Only a small part of what was written in Rome in the early decades of the 18th century is known. This disc sheds light on three composer who are not exactly household names. However, only one of the six pieces played here seems to be new to the catalogue. ArkivMusic lists no fewer than six previous recordings of Valentini's Concerto in a minor, whereas six concertos from his Op. 7 are not available on disc as yet. Both of Mossi's concertos are also available in other recordings, but none of the other concertos from his Op. 4. Only a couple of years ago Johannes Pramsohler and his Ensemble Diderot recorded five concertos from Montanari's Op. 1; only his Concerto in d minor is new to the catalogue. This is a bit sad; an opportunity has been missed to substantially expand the catalogue of the Roman repertoire of string concertos. That would be less of a problem, if the performances by Collegium Musicum 90 were better or at least equally good as those already available. Going by the recordings I have heard that is not the case. Montanari's concertos are far better served by the Ensemble Diderot, and the concerto by Valentini and Mossi's Concerto in g minor receive much better performances from Musica antiqua Köln (Archiv, 1992). Stylistically these two groups are comparable: strong contrasts in tempo and dynamics, and a wide colour palette in the solos. In comparison Collegium Musicum 90 is too restrained, and often outright bland. On several occasions I found it hard to keep my concentration, not due to a lack of quality of the music, but because of the rather uninteresting performances.

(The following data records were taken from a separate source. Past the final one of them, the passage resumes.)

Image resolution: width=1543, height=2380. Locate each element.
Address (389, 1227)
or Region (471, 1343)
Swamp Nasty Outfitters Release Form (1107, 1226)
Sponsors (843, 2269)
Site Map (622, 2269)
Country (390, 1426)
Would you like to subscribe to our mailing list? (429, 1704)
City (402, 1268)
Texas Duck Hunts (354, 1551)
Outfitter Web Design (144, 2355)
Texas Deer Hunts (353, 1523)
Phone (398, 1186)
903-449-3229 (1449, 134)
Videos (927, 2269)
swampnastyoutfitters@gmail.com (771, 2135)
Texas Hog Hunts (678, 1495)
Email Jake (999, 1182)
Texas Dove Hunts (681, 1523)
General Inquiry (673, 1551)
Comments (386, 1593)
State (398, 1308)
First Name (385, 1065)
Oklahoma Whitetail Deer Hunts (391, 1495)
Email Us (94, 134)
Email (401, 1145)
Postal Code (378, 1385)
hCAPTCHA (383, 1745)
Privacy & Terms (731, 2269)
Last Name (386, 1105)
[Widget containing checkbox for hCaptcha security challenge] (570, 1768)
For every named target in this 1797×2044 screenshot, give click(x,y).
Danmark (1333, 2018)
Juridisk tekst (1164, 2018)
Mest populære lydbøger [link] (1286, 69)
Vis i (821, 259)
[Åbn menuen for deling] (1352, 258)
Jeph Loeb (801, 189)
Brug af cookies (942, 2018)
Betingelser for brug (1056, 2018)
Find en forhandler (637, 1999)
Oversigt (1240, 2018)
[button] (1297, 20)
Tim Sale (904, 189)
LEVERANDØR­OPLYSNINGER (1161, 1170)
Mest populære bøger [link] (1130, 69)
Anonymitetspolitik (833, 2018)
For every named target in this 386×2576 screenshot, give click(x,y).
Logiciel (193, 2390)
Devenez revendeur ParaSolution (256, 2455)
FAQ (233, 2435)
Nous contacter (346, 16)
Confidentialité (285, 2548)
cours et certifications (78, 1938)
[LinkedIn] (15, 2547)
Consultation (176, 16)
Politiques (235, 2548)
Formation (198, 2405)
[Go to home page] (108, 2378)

Some British ensembles have learnt from what has happened elsewhere, especially in Italy, but unfortunately Collegium Musicum 90 is not one of them. This is the way English musicians played Italian music in the 1980s and 1990s. I find it hard to swallow, especially as there are plenty of recordings which show how to perform this kind of music. If you are interested in these concertos, you should look for the recordings I mentioned above.